◆ **Text section**
____________

Would you pay $20 for a taco? When you stop laughing, consider it holds corn and fresh-caught lobster, or foie gras and hazelnut-and-red chili jam, or bone marrow and pickled onions, capers and parsley—all of them whipped up by James Beard Award-winning chefs.
As if taco night could get any better, these tasty tortilla folds are following in the epicurean footsteps of the slider, the bahn mi and the empanada as the latest street food to land on Michelin-starred menus.
“A tortilla enhances something you’d already want to eat,” says Alex Stupak, chef and owner of New York City’s Empellón restaurants. “It’s not just Mexican flavors. You can reach for anything. Why wouldn’t you put, say, Jean-Georges’s scallops with cauliflower and caper emulsion in a taco? Skip the plate, just use a tortilla.”
Much like the race to build a better pork-belly slider or burger, chefs are now one-upping each other in tacos, notes Rene Ortiz, executive chef at La Condesa in Austin. “There’s a weird connection between the streets and the table and we chefs want in. We used to want to be like David Chang. Now, we work in tacos.”
Here’s everything you need to know about this mouth-watering Mexican revolution.
Skip the Cervesa
“Mexican wines—especially those from Northern Baja—are terrific for tacos because they’re easy drinking, and tend to have softer tannins and are more fruit forward,” says Jill Gubesch, wine director at Rick Bayless’s restaurants in Chicago. Most of all: Lose your preconceived notions of varietals when sampling these wines, Gubesch says. “Mexican wines are unlike anything you’ve ever tasted before.” To learn more about Mexico’s wines and see which are worth a try, turn to our Buying Guide.
Raise Your Soft-shell Game
No matter what you fill it with, your taco will taste better when folded in Rene Ortiz’s bacon-fat tortilla. You’re welcome.

____________

◆ **Problem requirements**
Reproduce the part of the taco article between "Skip the Cervesa" and "our Buying Guide.", inclusive, word for word. None of the lines after this point are needed.

◆ **Raw data**
____________

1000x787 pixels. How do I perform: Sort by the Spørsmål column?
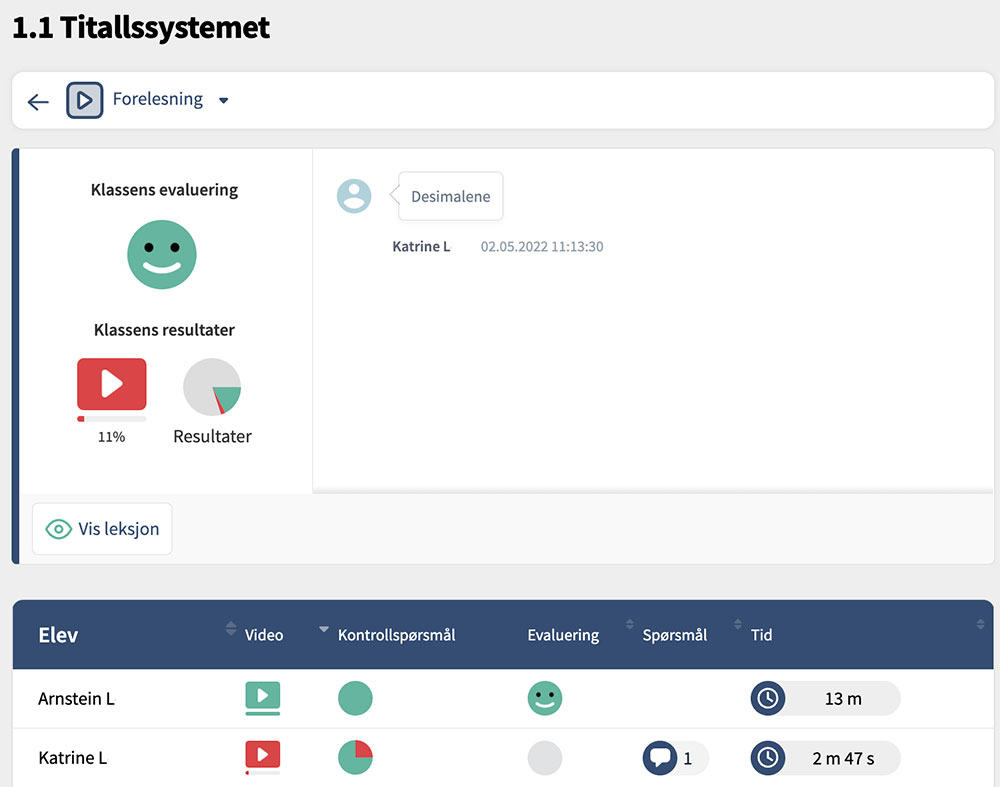(674, 635)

____________

◆ **The response**
Skip the Cervesa
“Mexican wines—especially those from Northern Baja—are terrific for tacos because they’re easy drinking, and tend to have softer tannins and are more fruit forward,” says Jill Gubesch, wine director at Rick Bayless’s restaurants in Chicago. Most of all: Lose your preconceived notions of varietals when sampling these wines, Gubesch says. “Mexican wines are unlike anything you’ve ever tasted before.” To learn more about Mexico’s wines and see which are worth a try, turn to our Buying Guide.